Combined, these two topics mean that it is entirely possible to see a study that found that the treatment group had far better results than the placebo group, yet the researchers conclude that there is no evidence that the substance works. How can there be no evidence that the substance works?!? The study clearly shows that the treatment group is better? The answer is found in statistical significance. When evaluating other possible explanations for the difference in outcomes, the researchers found that the evidence does not clearly show the treatment to be responsible for the effect. That’s not to say that the researchers are ignoring the difference in the two groups, rather that the difference, according to the study in question, appears to be due to some other cause, possibly even random chance.
When this happens, it is not the same thing as producing evidence that something does not work. This could be caused by a treatment that just does not work. It could also be caused by the study’s design not being a good match for the way in which the treatment works. Perhaps the dose was too small or the application method was all wrong. Perhaps the effect is smaller than believed and therefore the sample size wasn’t large enough to confirm the effects. Perhaps this study is just a fluke. There are many reasons a study may not confirm that something works and when this happens, researchers often continue investigating to see if other approaches produce a different outcome.
Similarly, a study might find that statistical significance does exist yet the treatment is still not recommended. This is also a cause for head-scratching when interpreting scientific studies. How can researchers say that the effect was significant and then turn around and say that the treatment is not recommended? This is where the effect size comes in. Remember, the effect size reveals the strength of the treatment. It tells us whether the treatment will reduce blood pressure by 2-3 points or by 20-25 points.
This usually happens when a clinical trial is too large. We dispel the “bigger is better” myth elsewhere on this site. The takeaway here is that when too many people are recruited into a study, just about anything can become statistically significant, even tiny effects on the body. Clearly the goal of taking a medicinal treatment or dietary supplement is not to produce tiny effects; the goal is usually to maintain health or help the body return to health. If someone has hypertension, a 2-3 point reduction in blood pressure isn’t going to accomplish that goal. So when you read or hear that a study found that a product was effective, be sure to follow through and find the size of the effect.

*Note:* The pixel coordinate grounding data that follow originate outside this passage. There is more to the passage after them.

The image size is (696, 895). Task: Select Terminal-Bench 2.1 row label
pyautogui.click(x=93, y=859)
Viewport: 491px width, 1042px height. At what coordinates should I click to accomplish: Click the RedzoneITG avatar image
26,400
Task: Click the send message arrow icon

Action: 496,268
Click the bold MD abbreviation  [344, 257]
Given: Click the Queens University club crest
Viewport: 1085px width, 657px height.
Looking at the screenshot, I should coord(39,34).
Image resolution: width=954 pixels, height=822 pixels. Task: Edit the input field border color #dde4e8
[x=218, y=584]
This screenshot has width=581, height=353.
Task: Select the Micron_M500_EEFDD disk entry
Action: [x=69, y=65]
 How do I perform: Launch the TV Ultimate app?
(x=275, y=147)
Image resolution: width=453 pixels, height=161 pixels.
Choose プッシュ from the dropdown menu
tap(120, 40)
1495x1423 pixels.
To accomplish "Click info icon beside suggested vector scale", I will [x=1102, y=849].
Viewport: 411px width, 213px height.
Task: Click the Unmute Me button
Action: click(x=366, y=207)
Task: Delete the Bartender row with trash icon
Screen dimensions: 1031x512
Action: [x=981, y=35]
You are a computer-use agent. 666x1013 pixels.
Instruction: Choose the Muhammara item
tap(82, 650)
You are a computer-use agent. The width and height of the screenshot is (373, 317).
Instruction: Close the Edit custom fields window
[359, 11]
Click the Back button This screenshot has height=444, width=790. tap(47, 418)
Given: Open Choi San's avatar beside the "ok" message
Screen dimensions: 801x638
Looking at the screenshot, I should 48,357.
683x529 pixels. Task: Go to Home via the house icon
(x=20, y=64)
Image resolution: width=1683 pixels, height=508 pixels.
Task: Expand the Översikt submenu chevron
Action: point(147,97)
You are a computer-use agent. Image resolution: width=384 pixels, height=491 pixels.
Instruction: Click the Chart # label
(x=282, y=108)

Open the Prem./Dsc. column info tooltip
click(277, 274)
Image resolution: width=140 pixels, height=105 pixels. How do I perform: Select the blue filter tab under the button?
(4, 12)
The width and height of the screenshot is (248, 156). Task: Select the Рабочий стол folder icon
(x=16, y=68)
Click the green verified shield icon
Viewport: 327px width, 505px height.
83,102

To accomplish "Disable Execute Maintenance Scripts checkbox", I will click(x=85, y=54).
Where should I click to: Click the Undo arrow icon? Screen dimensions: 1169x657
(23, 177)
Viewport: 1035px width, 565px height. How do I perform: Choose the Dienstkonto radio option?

The best studies are designed in a way that, if the treatment really does work, the study will find both statistically significant and meaningful results. Properly designed studies should not miss reasonably sized effects due to being too small, and similarly, they should not produce effect sizes that are statistically significant but useless to the average person.
The key is to design a study that is the right size. There is no perfect size to a study. Sometimes the ideal size is 30-40 people. Sometimes it may be 200. In certain types of studies, it may even be 5,000 or more. Researchers are trained to conduct multiple analyses during the design phase of a study to determine that sweet spot–not too big, not too small. This extra work during the design phase leads to more useful results at the end.